* [What this task involves]:
Within the material below, filter for lines that hold the word "agent".

* [Records]:
####################

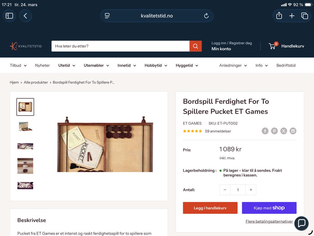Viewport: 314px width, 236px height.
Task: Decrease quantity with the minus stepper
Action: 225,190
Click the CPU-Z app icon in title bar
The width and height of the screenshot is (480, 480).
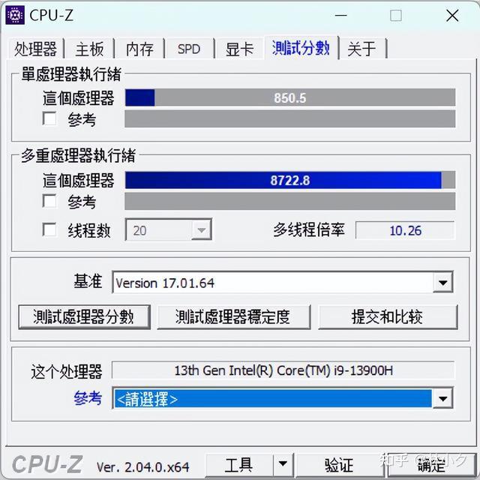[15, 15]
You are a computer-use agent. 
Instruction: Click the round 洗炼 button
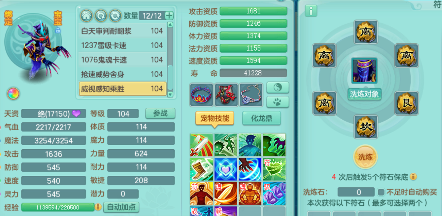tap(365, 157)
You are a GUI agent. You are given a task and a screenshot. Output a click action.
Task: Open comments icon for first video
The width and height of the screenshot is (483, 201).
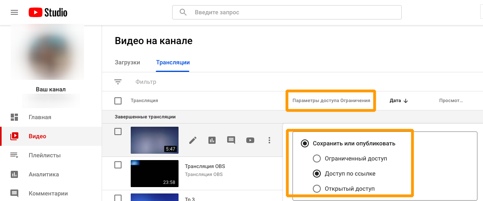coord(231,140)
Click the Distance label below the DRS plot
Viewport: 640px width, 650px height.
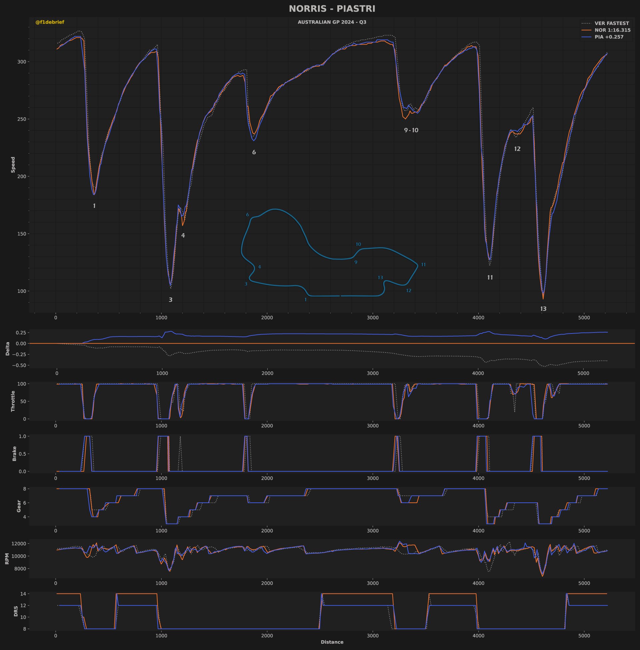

####################

* [Output]:
You are a computer-use agent. 
You are a GUI agent. You are given a task and a screenshot. Output a click action.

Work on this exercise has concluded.